● Work instructions
Could you transcribe every record below exactly as written, leaving out any pictures?

::: Dataset :::

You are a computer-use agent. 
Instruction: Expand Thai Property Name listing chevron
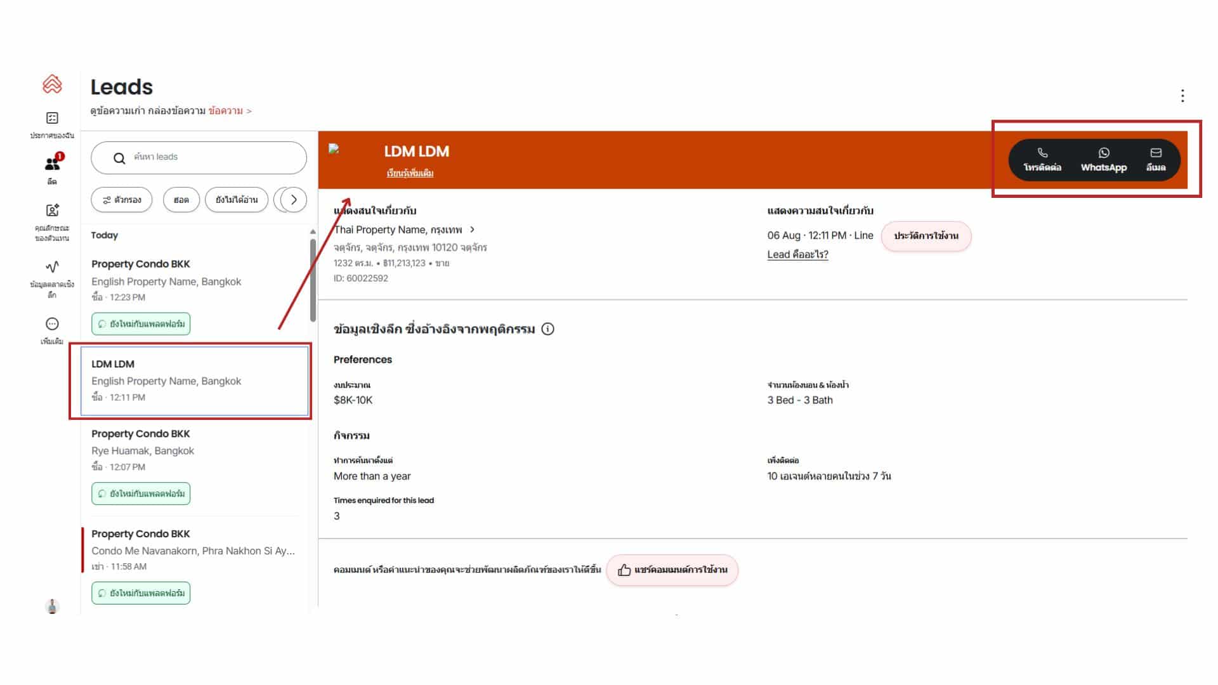[472, 230]
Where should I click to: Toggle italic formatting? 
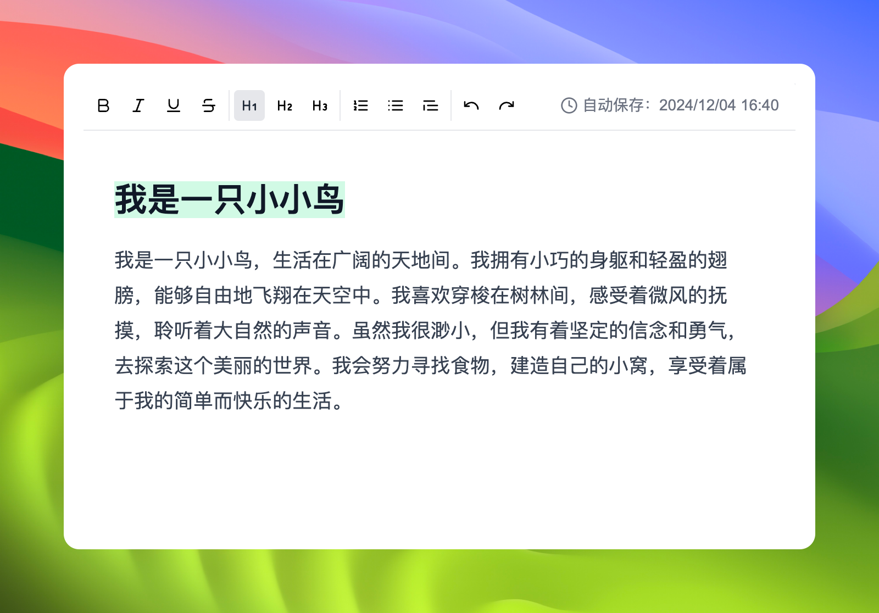pos(138,105)
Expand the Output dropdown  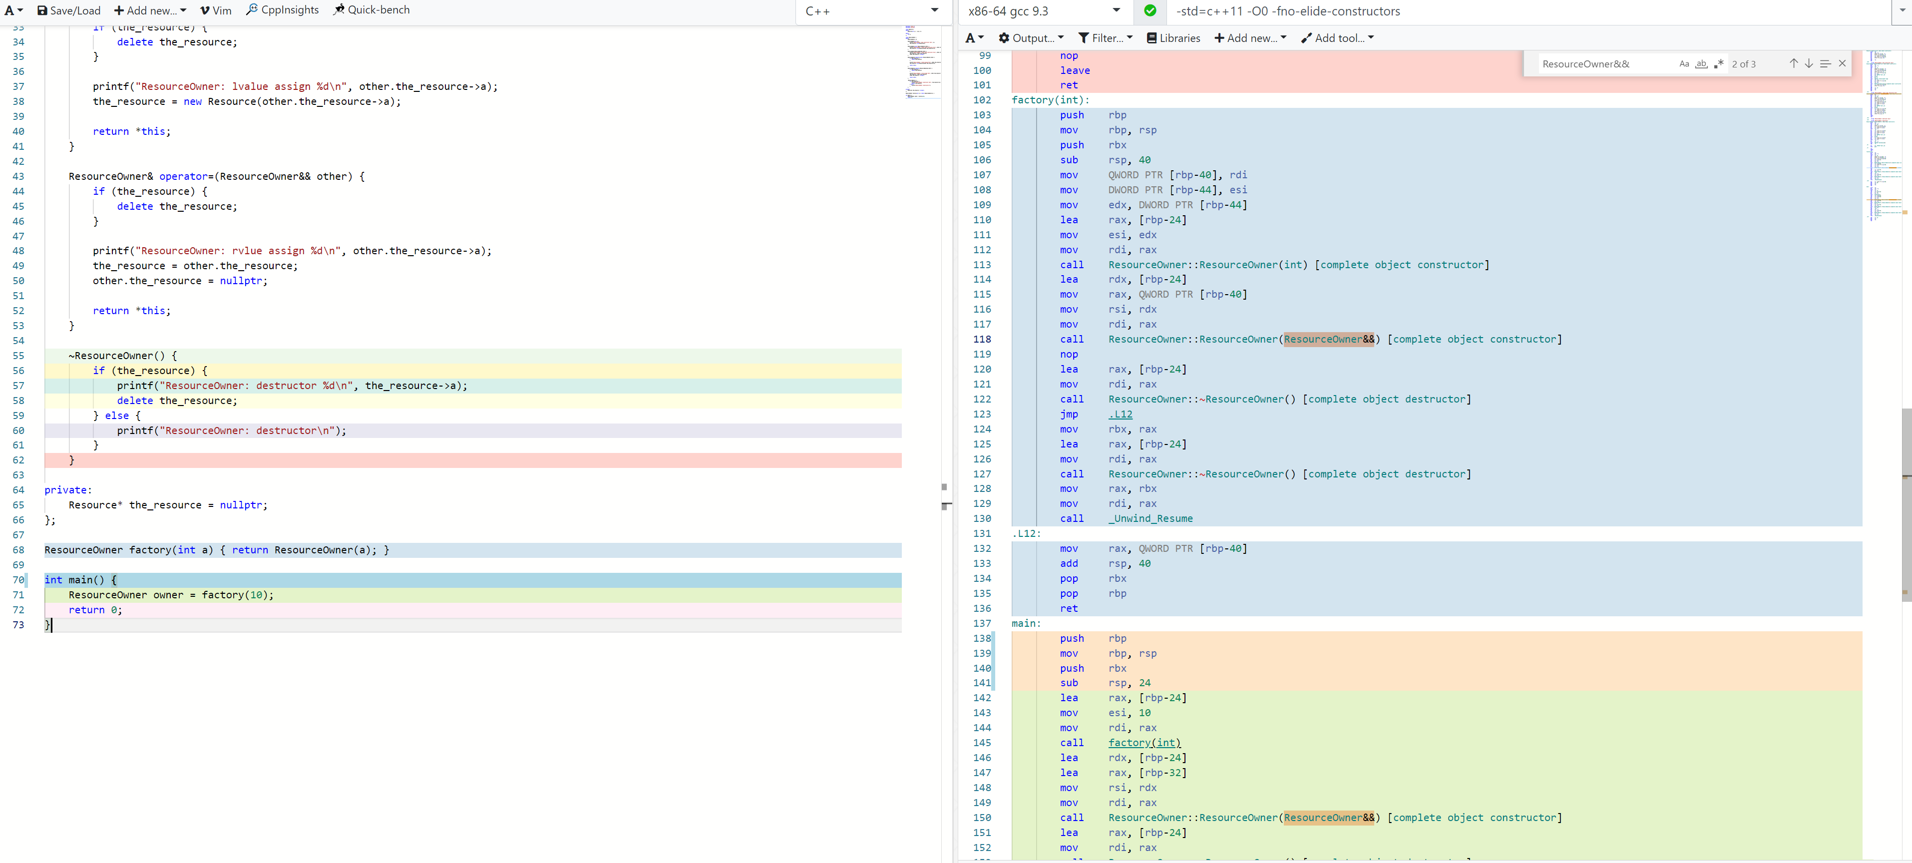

:::

● Solved exercise
You are a computer-use agent. 
Instruction: Expand Thai Property Name listing chevron
[472, 230]
Where should I click to: Toggle italic formatting? 
pos(138,105)
Expand the Output dropdown  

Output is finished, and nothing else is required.